For years, I've been making my family green noodles. It started out as a dish my ex-sister-in-law served my brother one night when she had nothing in her cabinet--she melted butter, added lemon juice, and tossed in pasta. Over the years I've fiddled and added--I use spinach fettucini, add scallions, sliced mushrooms (they really soak up the lemon), artichoke hearts, and good parmesan. Recently I started adding a cube of pesto from my freezer. But tonight I varied the formula, because Megan had given me some truffle oil for Christmas, and I wanted to use it. So I sauteed a chopped leek (I had an extra one because I need two for tomorrow night), some cut up asparagus I had in the fridge, mushrooms, and used mostly olive oil instead of butter. When that was all sauteed I put in the cooked noodles, tossed it, and drizzle it with truffle oil. So good! Though I think I had been so warned about truffle oil that I was a little tentative--next time I'll use more. Oh, I also used the good Italian olive oil Megan brought me, instead of my grocery-store variety, and I omitted the Parmesan. I'll have to figure Weight Watchers points, but it was awfully good.
A contrast to the meal Jacob and I had last night. I announced a picnic, complete with finger food and disposable plates. I rolled deli turkey slices around low-fat cream cheese and cut them into small pieces (he liked his with ketchup), those sweet little cherub tomatoes, which he loves, and blueberries. He looked at his pickle (I had hearts of palm) and said "I don't like that." And then he asked, "Why are we eating with our fingers?" So much for adding a sense of adventure to supper. But he ate enough to earn two dark chocolate chip/almond/Sandie cookies for dessert--and darn, I ate two also. This morning, barely out of bed, he wanted his "waffle waffle." I started joking about an "awful waffle" but he didn't get it and still calls them "waffle waffles." He ate one at eight and requested two more at ten--and ate every bite!

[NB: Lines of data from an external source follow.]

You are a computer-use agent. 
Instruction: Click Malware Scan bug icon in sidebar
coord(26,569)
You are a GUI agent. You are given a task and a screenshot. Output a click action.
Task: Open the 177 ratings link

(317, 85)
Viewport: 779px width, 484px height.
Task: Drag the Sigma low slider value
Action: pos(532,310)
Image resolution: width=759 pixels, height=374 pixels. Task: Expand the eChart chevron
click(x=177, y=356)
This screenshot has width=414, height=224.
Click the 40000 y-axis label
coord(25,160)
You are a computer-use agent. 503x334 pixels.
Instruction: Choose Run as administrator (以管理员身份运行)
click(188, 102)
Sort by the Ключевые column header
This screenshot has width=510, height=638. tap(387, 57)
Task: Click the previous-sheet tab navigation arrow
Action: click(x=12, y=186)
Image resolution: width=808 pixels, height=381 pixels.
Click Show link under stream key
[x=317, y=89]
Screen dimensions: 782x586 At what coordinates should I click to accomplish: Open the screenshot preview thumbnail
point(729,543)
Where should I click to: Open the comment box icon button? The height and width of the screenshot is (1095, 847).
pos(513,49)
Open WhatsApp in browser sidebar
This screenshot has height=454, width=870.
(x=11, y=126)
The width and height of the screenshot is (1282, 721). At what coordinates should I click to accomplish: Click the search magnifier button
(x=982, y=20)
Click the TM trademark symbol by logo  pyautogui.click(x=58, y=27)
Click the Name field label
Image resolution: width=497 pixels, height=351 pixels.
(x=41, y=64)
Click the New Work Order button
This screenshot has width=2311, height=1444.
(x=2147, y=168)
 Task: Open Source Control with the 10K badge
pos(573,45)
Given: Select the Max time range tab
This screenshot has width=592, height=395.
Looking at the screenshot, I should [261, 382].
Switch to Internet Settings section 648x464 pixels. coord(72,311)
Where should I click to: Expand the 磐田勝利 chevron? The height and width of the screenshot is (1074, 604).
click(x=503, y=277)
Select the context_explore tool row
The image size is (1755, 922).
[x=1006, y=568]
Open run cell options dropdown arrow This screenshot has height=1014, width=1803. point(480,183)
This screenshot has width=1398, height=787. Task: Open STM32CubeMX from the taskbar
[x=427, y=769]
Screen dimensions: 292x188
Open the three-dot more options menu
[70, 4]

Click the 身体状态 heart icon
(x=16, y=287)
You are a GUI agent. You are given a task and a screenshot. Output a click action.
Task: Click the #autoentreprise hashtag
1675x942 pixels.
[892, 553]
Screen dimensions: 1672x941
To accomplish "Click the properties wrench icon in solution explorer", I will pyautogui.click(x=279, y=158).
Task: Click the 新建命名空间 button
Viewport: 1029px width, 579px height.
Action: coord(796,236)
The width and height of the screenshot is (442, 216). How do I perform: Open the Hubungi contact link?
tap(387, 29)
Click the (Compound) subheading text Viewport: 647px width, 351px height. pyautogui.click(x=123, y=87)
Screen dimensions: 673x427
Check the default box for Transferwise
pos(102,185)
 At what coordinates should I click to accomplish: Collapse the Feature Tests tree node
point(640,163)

Tonight I went to see my friend Charles, who is now in hospice care at a local retirement center. I have not gone alone to see him, because he's in the same place where my mom was and where she died. So I dragged friends along for support. But when he told me about hospice on the phone and then said, "Come see me," I knew I had to do it. We had a good visit, and I know people go in and out of hospice, sometimes for a long time, but it's hard for me to think of the world without Charles.
I was a regular churchgoer for years, never missed a Sunday. Then a combination of things made me start staying home, and once you miss a Sunday, it's easy to miss them all. So yesterday I started my move back to church by volunterring to call first-time visitors and offer any information I can about the church. Then Jeannie called--she has been asked to take over the small bookstore and wants companions. I know it's a terrible burden, having watched my mom run a hospital gift shop, but I think I'll probably do it. My way of getting back into the church.
It's been damp and almost but not quite rainy in North Texas--the kind of weather that makes you feel cold, even when you're not. So I'm glad to be home and settled for the night with a book.